Les mentions portées au jugement étant conformes aux dispositions applicables à la procédure orale suivie devant le conseil de prud’hommes, en ce qu’elles énoncent que le salarié a soutenu à l’audience du 17 décembre les écritures qu’il remet au conseil et que celui-ci a visées, et non contredites par la pièce 103 du liquidateur judiciaire constitutive des écritures du salarié pour l’audience, aucun élément objectif ne permettant d’établir que le conseil s’est déterminé au vu d’écritures non soutenues oralement à l’audience du 17 décembre 2020, il en résulte qu’il n’est pas établi une violation du principe du contradictoire, partant du droit à un procès équitable, en sorte que la demande d’annulation du jugement est rejetée.
Sur la mise hors de cause de la société [Z]:
En application de l’article 954 alinéa 3 du code de procédure civile , la cour ne statue que sur les prétentions énoncées au dispositif et n’examine les moyens au soutien de ces prétentions que s’ils sont invoqués dans la discussion.
En l’espèce, si le liquidateur judiciaire conclut à l’infirmation du jugement en ce qu’il met hors de cause la société ‘[Z] de Vitrolles’, il ne formule aucune prétention de ce chef.
En conséquence le jugement est confirmé en ce qu’il a mis hors de cause la société ‘[Z] de Vitrolles’.
Sur la prescription de l’action en requalification en contrat de travail à durée indéterminée :
Aux termes de l’article L. 1471-1 du code du travail, toute action portant sur l’exécution du contrat de travail se prescrit par deux ans à compter du jour où celui qui l’exerce a connu ou aurait dû connaître les faits lui permettant d’exercer son droit.
– l’action en requalification fondée sur un vice de forme:
Le point de départ de l’action fondée sur un vice de forme est la date de conclusion du contrat irrégulier.
Le salarié qui soutient l’absence de mention de la catégorie professionnelle ou du coefficient du salarié remplacé dans les contrats litigieux constitutives du vice de forme, ayant saisi le conseil de prud’hommes à la date du 17 janvier 2020, l’action en requalification est irrecevable pour tous les contrats conclus antérieurement au 17 janvier 2018.
Elle est recevable pour les contrats de mission conclus à compter du 21 au 27 janvier 2018.
– l’action en requalification fondée sur la succession de contrats de mission ou de contrats de travail à durée déterminée ou sur un motif de recours non justifié:
Le point de départ de l’action fondée sur un vice de fond est la date à laquelle la relation contractuelle litigieuse a cessé, soit le terme du contrat ou, en cas de succession de contrats de mission ou de contrats de travail à durée déterminée , la date du terme du dernier contrat.

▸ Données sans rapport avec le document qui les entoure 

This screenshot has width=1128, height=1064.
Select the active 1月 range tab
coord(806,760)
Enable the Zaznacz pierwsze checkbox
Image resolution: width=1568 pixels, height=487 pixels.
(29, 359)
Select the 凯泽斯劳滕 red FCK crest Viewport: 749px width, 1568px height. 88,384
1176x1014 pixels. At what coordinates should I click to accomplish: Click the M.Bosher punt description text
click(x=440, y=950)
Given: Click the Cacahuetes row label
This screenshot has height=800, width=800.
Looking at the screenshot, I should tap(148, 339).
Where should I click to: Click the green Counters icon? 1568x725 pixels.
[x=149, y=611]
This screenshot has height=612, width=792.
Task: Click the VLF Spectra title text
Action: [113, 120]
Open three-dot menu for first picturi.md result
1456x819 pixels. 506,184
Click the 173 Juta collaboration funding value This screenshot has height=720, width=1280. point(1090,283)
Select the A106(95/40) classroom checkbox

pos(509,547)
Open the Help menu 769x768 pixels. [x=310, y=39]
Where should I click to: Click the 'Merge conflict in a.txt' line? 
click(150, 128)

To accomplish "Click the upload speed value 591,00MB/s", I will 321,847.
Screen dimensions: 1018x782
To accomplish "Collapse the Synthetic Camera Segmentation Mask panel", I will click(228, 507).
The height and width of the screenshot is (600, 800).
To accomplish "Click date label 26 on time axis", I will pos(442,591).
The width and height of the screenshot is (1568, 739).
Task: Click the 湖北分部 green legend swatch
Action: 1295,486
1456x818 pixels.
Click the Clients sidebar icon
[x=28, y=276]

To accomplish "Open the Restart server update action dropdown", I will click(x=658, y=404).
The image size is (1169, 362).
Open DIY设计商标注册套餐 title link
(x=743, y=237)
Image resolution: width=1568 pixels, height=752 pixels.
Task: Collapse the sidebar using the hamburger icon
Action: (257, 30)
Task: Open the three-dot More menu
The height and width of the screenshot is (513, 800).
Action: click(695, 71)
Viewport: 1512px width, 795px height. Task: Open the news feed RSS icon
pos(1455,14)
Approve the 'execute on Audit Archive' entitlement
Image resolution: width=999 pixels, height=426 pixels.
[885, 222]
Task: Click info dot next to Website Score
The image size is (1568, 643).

Il est soutenu en l’espèce que l’employeur a eu recours à des contrats successifs pour pourvoir un emploi permanent dans l’entreprise ou encore à des motifs non justifiés de recours à ces contrats.
Dans cette situation, le point de départ de l’action en requalification se situe au terme du dernier contrat soit le 29 juin 2019, de sorte que, à la date de saisine du conseil de prud’hommes le 17 janvier 2020, le délai de prescription de deux années n’était pas acquis.
L’action du salarié a été déclarée à bon droit recevable.
Le point de départ de l’action fondée sur le non-respect d’un délai de carence est la date du premier jour d’exécution du second des contrats.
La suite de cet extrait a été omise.